Thanks for your patience, links, thoughts and general encouragement. At this stage this is not-very-parallelisable stuff, but soon will. Then it's time for everyone interested to jump in, kill the messenger, dismantle the models, assumptions and alternatives, and generally go from version 0.1 to 0.9 and beyond.

Unless, of course, you want to do your own thinking, either in private, openly or through conversation (yes, I’m aware @peterpannier suggested skype - messy days here lately, hoping to have connectivity in August) then by all means do, don’t let anything stop you!

Again, thanks. This might end up being somewhat useful … mmmaybe. :slight_smile:

Got link?

Hi Lucas,

I think this is pretty relevant and in fact I’d like to take this initative up as an example in the TEDx talk I’m doing on Saturday if you guys don’t mind? here is the outline of what I’ll be talking about:

http://pad.telecomix.org/vefdinak

actionable

Rushing out the door again, but walking helps me think!

You mention “what’s actionable about health resilience” - “what’s the call to action?”. Some ideas, maybe:

  • Test my (“my”, hah!) model by talking to people with disease, health practitioners, among ourselves, etc. See if it holds water.

  • Look at statistics for our countries, or flock to one country. Tempted to think of Greece (the canary in the coal mine, some fear), but maybe look at my own place is better. See if the model is validated by reality or not.

  • Develop ideas to the point of testability. This would help for Matera-unmonastery. Also, maybe we come up with questions for which there’s no current data, signaling a gap in information systems. (You know the everyday idiocy of looking for the keys under the streetlamp, and not where they fell. Old epidemiology joke, I assume it’s repeated in other fields of inquiry.)

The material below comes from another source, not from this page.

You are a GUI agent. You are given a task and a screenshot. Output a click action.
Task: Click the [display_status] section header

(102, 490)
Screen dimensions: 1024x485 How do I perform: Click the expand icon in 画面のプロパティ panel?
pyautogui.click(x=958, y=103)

  • I’m sure there’s more things others can think of.

Later!

Emilia-Romagna

Hello Lucas,

Something else I’d been thinking about regarding this is the health/care co-operatives I have read about in Emilia-Romagna.  Apparently quite an impressive display of co-op health/care 85% of social services in Bologna by social co-ops.  I think I was given the impression it is fairly grass routes led (although I could be a bit confused)

I just did a quick search but couldn’t find any usefull  information in English. CADIAI looks like it may be interesting.

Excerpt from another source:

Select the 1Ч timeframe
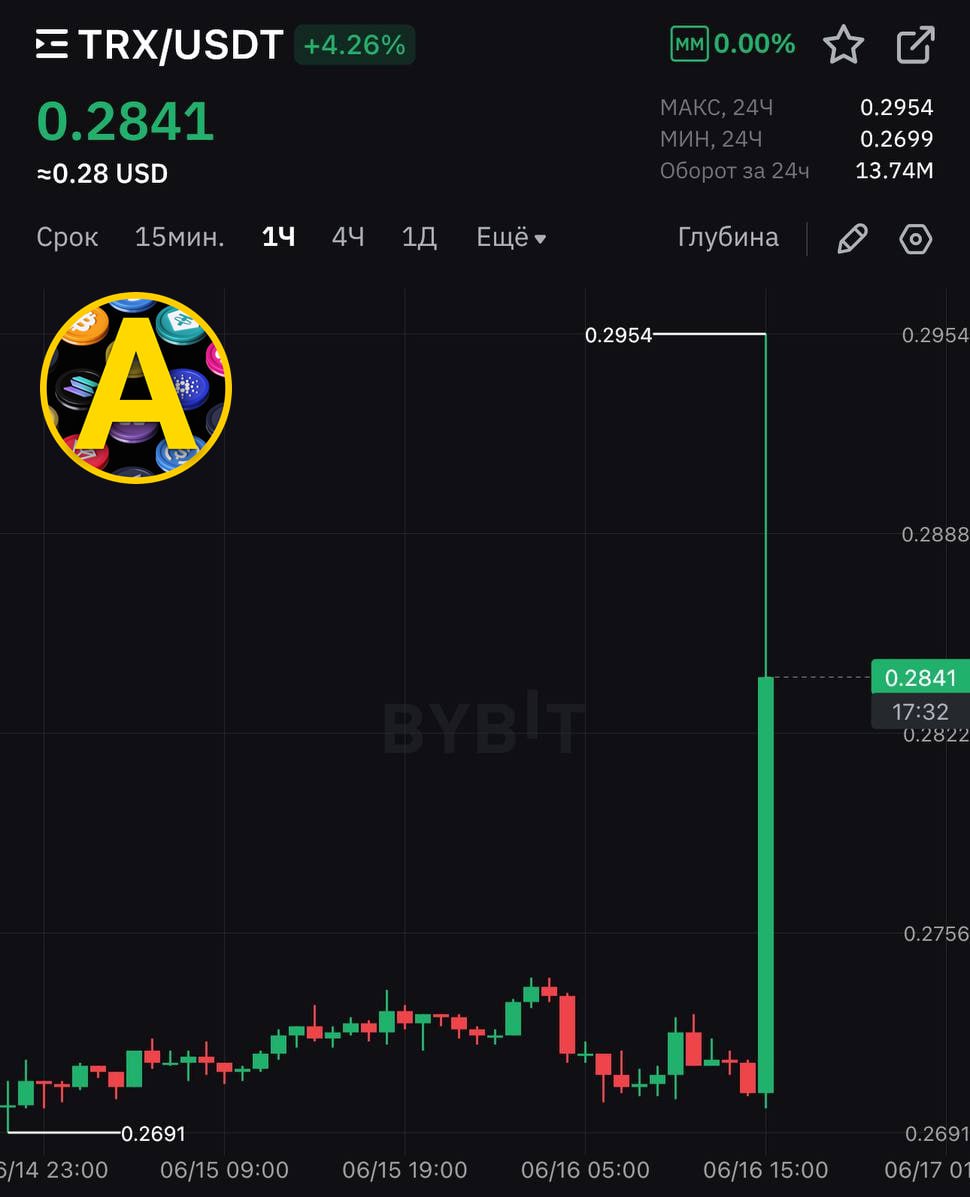The image size is (970, 1197). tap(279, 237)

I wonder if there is anything to be learnt from the way these co-operatives are organised?  Also if they are thinking about/making plans for a possible Italian financial crisis?

Any of the Itallian Edge Ryders know more about this?

(Am I getting confused or is that the region where you come from Alberto??)

cooperatives

Home - Cadiai is in English!

This opens up a whole new area, I think. A business model where prevention makes direct, personal sense. Not without dangers, I’m sure, but still worth a look.